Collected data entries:

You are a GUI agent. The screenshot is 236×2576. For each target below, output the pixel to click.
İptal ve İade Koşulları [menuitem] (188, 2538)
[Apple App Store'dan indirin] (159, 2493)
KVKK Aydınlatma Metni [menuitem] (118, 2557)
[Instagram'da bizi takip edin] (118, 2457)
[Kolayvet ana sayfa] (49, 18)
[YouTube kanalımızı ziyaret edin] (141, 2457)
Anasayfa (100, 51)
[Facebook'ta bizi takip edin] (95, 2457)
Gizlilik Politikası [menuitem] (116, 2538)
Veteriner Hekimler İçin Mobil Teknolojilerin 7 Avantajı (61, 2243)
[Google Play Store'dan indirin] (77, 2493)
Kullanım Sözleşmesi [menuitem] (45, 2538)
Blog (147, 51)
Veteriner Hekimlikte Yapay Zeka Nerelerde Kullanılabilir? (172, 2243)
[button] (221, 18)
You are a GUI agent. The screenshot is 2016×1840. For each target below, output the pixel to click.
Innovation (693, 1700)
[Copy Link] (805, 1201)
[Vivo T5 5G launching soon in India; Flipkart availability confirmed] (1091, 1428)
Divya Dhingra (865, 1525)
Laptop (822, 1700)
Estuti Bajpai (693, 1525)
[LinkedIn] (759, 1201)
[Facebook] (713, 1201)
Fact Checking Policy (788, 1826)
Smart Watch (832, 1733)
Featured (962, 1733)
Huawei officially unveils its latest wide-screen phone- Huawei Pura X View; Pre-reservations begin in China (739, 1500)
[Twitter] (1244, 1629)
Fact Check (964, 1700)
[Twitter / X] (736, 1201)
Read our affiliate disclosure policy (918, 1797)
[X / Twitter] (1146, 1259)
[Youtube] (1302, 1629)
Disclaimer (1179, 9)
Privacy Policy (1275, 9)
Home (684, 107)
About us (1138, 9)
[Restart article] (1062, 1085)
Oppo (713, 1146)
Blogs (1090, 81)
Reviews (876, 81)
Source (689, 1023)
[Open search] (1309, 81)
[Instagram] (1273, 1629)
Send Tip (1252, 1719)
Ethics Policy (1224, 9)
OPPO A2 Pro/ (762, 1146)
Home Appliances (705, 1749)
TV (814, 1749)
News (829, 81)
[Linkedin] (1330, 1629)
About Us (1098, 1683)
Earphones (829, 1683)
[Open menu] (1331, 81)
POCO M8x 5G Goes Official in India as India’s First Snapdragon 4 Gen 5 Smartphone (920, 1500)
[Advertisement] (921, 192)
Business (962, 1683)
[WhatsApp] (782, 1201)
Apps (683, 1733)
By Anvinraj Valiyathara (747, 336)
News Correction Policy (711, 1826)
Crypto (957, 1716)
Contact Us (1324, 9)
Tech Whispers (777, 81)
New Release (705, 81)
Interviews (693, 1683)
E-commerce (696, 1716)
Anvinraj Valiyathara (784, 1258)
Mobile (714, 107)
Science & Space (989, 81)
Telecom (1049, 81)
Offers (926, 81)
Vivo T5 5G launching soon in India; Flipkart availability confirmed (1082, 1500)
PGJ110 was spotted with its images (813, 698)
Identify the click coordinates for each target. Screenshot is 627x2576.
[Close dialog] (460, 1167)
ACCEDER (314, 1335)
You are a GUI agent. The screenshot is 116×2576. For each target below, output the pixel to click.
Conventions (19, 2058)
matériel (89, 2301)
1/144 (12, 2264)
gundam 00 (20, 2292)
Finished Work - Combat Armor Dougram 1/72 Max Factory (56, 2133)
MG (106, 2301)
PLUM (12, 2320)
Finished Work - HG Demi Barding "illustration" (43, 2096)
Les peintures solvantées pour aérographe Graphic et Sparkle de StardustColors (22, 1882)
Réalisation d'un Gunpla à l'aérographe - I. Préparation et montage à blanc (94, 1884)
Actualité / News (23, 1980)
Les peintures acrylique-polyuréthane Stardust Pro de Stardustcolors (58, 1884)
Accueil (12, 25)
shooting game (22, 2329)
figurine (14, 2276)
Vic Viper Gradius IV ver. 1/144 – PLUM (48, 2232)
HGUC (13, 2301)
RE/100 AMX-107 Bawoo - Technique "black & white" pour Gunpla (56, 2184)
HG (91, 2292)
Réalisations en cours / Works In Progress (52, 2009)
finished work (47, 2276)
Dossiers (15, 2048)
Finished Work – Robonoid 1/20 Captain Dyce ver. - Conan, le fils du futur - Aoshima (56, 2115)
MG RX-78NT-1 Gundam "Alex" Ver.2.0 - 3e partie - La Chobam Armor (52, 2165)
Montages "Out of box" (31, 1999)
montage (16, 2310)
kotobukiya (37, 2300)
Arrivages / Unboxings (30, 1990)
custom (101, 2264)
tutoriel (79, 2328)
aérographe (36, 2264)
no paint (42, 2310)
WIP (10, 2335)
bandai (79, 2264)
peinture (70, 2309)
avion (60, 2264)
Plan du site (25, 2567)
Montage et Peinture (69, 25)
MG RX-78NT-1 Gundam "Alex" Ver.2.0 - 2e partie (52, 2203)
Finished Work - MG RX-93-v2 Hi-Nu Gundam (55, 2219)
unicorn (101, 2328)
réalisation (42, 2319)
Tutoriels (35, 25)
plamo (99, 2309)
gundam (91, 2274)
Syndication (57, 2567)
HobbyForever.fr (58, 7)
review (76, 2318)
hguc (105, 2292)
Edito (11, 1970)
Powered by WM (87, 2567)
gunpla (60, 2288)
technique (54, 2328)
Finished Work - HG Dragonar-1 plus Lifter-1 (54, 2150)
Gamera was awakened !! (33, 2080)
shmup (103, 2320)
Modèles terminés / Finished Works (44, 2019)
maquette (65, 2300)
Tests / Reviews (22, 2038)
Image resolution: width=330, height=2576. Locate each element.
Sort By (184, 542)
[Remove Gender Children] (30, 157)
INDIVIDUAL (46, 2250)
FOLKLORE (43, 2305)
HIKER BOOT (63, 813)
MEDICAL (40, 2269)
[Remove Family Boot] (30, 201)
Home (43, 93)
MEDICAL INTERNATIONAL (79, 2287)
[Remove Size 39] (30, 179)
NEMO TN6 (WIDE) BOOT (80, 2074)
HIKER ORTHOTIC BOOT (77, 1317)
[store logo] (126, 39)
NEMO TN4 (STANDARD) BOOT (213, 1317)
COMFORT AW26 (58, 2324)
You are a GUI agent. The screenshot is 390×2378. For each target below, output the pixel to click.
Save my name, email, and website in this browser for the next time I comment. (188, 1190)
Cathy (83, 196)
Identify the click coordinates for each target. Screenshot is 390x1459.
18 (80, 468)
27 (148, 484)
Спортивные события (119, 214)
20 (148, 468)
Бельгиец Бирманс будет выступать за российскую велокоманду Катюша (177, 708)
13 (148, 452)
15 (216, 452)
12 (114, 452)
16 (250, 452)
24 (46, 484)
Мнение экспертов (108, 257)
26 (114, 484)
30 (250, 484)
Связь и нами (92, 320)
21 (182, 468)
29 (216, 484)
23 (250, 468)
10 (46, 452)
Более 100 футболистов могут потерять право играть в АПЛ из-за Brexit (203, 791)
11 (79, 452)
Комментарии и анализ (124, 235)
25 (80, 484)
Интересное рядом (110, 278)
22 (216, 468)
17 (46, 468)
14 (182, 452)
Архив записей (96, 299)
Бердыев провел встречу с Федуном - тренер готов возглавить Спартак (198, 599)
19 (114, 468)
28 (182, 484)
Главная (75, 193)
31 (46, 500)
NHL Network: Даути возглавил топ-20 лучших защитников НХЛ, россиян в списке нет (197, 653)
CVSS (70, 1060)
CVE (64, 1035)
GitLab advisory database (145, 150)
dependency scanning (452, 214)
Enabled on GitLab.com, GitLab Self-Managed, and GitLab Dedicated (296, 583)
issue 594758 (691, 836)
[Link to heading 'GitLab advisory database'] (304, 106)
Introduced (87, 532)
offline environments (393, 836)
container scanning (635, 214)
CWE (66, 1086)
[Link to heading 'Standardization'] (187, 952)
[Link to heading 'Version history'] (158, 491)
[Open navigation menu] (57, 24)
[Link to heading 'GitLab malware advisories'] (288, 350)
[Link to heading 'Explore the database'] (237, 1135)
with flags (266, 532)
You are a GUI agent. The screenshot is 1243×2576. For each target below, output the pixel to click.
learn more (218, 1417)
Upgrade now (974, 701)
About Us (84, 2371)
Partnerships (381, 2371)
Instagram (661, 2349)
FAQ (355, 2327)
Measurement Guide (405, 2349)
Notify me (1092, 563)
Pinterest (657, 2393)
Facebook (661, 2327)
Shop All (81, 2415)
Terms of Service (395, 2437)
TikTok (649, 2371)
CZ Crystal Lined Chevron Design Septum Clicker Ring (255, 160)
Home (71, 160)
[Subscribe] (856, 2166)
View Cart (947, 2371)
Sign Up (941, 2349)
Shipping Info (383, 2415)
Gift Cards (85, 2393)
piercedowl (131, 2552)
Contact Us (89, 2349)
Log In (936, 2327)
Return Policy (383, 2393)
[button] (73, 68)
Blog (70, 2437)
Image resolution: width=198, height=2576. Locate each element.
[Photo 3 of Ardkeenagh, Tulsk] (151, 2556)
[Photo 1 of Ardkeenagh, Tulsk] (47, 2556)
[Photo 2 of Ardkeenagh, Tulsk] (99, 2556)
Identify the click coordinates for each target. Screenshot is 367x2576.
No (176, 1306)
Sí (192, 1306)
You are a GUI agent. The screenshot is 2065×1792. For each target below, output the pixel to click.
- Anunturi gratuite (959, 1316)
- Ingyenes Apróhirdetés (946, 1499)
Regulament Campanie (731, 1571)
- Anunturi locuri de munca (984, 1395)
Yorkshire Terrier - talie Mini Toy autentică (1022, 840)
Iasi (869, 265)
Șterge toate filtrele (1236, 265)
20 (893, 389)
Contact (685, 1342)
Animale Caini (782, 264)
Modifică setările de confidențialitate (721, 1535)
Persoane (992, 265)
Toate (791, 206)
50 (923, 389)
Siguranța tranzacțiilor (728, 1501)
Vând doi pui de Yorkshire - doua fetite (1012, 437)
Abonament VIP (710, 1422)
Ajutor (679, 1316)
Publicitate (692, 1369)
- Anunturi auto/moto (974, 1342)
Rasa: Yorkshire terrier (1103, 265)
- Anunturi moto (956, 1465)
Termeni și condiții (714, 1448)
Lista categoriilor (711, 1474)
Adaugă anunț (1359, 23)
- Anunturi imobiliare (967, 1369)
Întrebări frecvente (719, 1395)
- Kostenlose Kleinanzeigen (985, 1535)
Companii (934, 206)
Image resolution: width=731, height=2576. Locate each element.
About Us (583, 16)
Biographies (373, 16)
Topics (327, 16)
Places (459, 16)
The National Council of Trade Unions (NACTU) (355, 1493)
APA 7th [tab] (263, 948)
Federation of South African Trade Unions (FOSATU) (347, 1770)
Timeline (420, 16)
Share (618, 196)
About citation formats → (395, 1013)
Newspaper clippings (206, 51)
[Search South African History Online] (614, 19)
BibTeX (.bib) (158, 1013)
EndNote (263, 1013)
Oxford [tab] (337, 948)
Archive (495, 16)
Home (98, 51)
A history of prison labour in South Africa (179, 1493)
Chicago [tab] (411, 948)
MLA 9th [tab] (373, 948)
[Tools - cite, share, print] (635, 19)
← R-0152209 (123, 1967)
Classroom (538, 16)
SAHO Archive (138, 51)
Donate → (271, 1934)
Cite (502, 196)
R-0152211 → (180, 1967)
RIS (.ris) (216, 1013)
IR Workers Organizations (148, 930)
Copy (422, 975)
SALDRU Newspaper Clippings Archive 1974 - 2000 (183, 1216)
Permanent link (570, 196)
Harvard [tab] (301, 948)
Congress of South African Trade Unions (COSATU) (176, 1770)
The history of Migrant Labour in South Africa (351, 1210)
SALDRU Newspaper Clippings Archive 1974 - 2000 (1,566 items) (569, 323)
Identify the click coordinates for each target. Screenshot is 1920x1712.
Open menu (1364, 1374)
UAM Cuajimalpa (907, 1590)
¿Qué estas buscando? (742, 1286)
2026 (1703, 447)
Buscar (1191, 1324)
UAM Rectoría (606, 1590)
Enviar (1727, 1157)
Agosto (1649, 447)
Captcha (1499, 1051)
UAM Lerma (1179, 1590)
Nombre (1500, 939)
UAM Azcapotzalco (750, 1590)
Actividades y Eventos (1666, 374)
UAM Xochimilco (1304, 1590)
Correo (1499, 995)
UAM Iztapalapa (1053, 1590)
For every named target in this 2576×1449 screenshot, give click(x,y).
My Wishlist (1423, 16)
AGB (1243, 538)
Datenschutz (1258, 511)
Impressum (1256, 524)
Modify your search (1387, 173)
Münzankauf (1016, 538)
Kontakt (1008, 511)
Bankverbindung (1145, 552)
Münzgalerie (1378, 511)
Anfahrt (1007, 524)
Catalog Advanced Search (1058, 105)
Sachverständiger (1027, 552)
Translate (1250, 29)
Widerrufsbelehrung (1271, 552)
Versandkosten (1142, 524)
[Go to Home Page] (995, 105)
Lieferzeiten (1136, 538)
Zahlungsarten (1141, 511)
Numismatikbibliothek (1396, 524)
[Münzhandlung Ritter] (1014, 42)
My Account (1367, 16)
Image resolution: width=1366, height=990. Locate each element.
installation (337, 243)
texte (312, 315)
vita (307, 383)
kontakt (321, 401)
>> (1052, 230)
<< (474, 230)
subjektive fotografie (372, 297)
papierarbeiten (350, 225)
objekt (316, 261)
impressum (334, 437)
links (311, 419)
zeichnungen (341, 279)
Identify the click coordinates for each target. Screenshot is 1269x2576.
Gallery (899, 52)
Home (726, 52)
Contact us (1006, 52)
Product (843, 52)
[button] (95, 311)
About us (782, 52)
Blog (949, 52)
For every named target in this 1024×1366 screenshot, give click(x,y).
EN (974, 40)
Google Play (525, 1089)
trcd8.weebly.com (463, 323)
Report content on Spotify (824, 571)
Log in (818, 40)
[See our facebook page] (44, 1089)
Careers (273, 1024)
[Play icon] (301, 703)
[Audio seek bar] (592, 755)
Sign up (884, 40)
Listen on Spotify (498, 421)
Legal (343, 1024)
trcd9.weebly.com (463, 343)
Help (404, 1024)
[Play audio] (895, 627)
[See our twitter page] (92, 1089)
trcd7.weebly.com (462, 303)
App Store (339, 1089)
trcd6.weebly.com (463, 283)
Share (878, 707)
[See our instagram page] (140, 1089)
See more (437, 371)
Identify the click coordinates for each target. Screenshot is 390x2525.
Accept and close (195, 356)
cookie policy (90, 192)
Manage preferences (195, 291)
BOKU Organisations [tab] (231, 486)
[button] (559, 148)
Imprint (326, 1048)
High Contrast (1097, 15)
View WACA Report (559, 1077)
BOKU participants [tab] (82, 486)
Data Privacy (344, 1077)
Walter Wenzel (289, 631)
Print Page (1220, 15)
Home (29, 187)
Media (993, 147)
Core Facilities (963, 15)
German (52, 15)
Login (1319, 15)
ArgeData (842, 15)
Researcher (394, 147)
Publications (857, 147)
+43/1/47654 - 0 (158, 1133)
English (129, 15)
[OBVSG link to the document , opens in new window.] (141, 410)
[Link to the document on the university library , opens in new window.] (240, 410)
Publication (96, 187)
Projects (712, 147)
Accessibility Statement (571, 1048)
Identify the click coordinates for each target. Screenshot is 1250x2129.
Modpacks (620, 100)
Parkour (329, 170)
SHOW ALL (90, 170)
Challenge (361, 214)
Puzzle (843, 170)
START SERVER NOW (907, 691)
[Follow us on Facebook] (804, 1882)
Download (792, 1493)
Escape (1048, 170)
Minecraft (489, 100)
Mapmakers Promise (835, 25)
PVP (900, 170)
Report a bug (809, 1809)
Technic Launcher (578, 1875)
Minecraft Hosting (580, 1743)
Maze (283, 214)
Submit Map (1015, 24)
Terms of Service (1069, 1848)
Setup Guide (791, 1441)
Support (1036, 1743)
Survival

TO DO
The lines above starting at the one that contains "PLUM (12, 2320)" and ending at the one that contains "You are a GUI agent. The screenshot is 390×2378." must be transcribed exactly, and no other lines may appear.

EXERCISE RESULT
PLUM (12, 2320)
Finished Work - HG Demi Barding "illustration" (43, 2096)
Les peintures solvantées pour aérographe Graphic et Sparkle de StardustColors (22, 1882)
Réalisation d'un Gunpla à l'aérographe - I. Préparation et montage à blanc (94, 1884)
Actualité / News (23, 1980)
Les peintures acrylique-polyuréthane Stardust Pro de Stardustcolors (58, 1884)
Accueil (12, 25)
shooting game (22, 2329)
figurine (14, 2276)
Vic Viper Gradius IV ver. 1/144 – PLUM (48, 2232)
HGUC (13, 2301)
RE/100 AMX-107 Bawoo - Technique "black & white" pour Gunpla (56, 2184)
HG (91, 2292)
Réalisations en cours / Works In Progress (52, 2009)
finished work (47, 2276)
Dossiers (15, 2048)
Finished Work – Robonoid 1/20 Captain Dyce ver. - Conan, le fils du futur - Aoshima (56, 2115)
MG RX-78NT-1 Gundam "Alex" Ver.2.0 - 3e partie - La Chobam Armor (52, 2165)
Montages "Out of box" (31, 1999)
montage (16, 2310)
kotobukiya (37, 2300)
Arrivages / Unboxings (30, 1990)
custom (101, 2264)
tutoriel (79, 2328)
aérographe (36, 2264)
no paint (42, 2310)
WIP (10, 2335)
bandai (79, 2264)
peinture (70, 2309)
avion (60, 2264)
Plan du site (25, 2567)
Montage et Peinture (69, 25)
MG RX-78NT-1 Gundam "Alex" Ver.2.0 - 2e partie (52, 2203)
Finished Work - MG RX-93-v2 Hi-Nu Gundam (55, 2219)
unicorn (101, 2328)
réalisation (42, 2319)
Tutoriels (35, 25)
plamo (99, 2309)
gundam (91, 2274)
Syndication (57, 2567)
HobbyForever.fr (58, 7)
review (76, 2318)
hguc (105, 2292)
Edito (11, 1970)
Powered by WM (87, 2567)
gunpla (60, 2288)
technique (54, 2328)
Finished Work - HG Dragonar-1 plus Lifter-1 (54, 2150)
Gamera was awakened !! (33, 2080)
shmup (103, 2320)
Modèles terminés / Finished Works (44, 2019)
maquette (65, 2300)
Tests / Reviews (22, 2038)
Image resolution: width=330, height=2576. Locate each element.
Sort By (184, 542)
[Remove Gender Children] (30, 157)
INDIVIDUAL (46, 2250)
FOLKLORE (43, 2305)
HIKER BOOT (63, 813)
MEDICAL (40, 2269)
[Remove Family Boot] (30, 201)
Home (43, 93)
MEDICAL INTERNATIONAL (79, 2287)
[Remove Size 39] (30, 179)
NEMO TN6 (WIDE) BOOT (80, 2074)
HIKER ORTHOTIC BOOT (77, 1317)
[store logo] (126, 39)
NEMO TN4 (STANDARD) BOOT (213, 1317)
COMFORT AW26 (58, 2324)
You are a GUI agent. The screenshot is 390×2378. For each target below, output the pixel to click.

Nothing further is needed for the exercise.